• [YOUR OBJECTIVE]: Which lines of the entries contain the string "named"? Please find them and copy them.

• [EXERCISE MATERIALS]:
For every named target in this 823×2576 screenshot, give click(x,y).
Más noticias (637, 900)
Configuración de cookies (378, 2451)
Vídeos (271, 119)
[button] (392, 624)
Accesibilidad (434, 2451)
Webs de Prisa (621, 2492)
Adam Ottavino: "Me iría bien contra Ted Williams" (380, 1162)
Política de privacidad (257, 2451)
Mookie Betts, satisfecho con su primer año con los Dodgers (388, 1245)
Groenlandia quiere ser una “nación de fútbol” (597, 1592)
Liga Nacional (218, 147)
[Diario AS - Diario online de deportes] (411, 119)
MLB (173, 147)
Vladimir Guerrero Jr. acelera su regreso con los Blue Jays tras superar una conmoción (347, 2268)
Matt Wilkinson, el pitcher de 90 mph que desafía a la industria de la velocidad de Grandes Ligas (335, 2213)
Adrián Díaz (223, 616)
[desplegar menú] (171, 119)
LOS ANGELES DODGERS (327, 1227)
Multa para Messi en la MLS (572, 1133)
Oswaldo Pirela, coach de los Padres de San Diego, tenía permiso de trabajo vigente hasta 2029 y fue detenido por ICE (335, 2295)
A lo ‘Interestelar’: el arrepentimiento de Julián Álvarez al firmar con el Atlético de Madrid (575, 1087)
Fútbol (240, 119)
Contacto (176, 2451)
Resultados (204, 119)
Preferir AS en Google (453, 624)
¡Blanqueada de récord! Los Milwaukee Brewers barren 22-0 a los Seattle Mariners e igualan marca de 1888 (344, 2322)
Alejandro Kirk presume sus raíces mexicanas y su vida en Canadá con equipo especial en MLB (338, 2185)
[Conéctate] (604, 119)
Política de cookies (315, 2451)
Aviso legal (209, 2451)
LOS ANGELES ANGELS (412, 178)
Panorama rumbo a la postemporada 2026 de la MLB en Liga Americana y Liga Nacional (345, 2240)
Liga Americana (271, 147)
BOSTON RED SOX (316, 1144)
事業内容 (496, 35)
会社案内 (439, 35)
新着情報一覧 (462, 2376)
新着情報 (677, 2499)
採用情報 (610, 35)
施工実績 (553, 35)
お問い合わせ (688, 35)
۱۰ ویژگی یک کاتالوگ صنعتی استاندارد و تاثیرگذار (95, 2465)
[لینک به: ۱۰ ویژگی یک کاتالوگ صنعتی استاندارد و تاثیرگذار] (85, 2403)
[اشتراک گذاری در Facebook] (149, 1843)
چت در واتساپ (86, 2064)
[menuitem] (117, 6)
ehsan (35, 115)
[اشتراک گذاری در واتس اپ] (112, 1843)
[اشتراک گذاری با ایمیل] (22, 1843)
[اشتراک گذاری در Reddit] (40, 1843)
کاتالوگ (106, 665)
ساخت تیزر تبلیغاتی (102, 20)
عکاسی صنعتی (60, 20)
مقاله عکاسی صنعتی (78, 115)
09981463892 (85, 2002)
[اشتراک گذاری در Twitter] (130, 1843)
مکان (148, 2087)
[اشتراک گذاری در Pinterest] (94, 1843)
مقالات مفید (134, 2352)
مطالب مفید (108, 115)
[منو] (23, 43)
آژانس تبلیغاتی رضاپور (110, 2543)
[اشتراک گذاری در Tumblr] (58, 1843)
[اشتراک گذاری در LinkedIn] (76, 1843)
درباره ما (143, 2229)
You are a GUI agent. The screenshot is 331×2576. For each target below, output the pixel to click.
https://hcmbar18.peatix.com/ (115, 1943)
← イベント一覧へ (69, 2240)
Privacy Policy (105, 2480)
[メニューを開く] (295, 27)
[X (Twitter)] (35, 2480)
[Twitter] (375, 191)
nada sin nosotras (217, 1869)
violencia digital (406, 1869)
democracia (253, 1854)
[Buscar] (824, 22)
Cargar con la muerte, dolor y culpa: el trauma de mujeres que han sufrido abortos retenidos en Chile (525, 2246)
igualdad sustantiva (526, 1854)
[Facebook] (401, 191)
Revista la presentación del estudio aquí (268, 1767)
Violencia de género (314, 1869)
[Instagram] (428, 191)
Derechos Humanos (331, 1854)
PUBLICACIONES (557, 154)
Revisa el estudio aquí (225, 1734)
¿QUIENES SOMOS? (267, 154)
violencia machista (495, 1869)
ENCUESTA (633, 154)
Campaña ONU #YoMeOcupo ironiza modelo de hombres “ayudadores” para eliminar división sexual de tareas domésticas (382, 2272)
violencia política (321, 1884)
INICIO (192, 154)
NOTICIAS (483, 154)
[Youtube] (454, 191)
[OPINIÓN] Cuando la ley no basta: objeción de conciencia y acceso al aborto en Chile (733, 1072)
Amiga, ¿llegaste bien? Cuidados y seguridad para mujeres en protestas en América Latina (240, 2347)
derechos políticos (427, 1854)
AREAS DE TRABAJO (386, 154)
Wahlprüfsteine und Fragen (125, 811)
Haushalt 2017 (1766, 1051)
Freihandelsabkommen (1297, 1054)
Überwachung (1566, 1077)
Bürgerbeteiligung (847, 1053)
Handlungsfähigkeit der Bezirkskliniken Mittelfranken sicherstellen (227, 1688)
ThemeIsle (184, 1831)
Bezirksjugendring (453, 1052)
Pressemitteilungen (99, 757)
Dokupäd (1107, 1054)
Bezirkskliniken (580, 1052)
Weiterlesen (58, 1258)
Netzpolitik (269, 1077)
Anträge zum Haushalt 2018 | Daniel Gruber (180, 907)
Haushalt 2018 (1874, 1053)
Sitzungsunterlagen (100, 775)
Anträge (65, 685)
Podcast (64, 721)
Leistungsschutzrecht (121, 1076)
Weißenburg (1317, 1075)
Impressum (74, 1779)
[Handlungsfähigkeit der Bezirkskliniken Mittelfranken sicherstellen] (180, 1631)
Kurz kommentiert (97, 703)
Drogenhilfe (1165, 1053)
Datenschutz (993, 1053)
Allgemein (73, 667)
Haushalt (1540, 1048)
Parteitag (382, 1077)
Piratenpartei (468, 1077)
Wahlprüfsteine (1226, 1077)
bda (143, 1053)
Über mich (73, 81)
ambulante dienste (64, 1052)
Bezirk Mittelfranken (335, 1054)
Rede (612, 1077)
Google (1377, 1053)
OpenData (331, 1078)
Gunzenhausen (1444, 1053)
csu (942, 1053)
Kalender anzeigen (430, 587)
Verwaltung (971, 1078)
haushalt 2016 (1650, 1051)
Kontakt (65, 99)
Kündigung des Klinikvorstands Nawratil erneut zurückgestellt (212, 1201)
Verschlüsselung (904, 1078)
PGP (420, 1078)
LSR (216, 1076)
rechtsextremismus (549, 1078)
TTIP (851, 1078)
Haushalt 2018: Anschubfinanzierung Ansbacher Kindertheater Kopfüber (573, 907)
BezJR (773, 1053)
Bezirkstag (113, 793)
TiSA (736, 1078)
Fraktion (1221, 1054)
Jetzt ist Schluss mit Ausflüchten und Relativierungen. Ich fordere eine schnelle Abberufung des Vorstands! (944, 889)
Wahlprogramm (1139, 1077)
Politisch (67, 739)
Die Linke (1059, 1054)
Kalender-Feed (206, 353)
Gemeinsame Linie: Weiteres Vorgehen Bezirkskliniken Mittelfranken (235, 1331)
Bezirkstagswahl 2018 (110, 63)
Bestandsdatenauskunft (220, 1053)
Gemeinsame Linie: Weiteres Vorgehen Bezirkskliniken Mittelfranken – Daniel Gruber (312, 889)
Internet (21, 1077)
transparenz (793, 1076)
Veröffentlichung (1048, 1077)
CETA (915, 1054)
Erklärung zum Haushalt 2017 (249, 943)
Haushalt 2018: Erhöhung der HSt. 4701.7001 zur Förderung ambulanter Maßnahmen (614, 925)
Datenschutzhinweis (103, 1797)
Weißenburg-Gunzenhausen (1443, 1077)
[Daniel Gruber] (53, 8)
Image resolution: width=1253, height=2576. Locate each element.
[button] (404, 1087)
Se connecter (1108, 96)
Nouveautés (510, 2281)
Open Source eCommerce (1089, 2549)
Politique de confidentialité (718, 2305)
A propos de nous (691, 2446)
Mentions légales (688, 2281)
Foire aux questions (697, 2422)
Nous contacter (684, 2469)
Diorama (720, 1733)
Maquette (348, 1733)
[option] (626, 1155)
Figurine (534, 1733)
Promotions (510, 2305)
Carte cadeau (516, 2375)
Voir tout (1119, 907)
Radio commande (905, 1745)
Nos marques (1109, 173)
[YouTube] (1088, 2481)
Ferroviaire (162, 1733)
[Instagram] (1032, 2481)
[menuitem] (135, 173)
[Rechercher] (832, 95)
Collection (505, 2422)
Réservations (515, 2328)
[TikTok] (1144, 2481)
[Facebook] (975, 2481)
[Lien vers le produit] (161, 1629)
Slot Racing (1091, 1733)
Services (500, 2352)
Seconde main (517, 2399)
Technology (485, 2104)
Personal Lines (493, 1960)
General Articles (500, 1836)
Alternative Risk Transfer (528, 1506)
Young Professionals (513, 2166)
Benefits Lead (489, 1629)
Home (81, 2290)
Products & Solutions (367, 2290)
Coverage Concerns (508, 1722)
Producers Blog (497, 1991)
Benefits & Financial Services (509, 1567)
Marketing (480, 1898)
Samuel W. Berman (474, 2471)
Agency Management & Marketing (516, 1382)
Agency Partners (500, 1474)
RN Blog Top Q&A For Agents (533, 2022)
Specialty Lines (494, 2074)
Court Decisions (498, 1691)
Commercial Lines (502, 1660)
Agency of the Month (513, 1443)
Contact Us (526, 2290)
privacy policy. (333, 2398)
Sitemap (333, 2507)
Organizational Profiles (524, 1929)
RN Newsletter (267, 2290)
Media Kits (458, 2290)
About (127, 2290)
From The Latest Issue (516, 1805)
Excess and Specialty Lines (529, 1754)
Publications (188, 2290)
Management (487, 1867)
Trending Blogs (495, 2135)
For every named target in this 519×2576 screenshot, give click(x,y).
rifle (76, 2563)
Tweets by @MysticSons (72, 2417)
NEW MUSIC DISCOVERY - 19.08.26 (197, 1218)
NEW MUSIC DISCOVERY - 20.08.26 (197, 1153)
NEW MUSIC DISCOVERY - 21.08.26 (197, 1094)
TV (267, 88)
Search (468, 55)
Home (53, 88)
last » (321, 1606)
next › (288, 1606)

• [THE ANSWER]:
For every named target in this 823×2576 screenshot, give click(x,y).
For every named target in this 519×2576 screenshot, give click(x,y).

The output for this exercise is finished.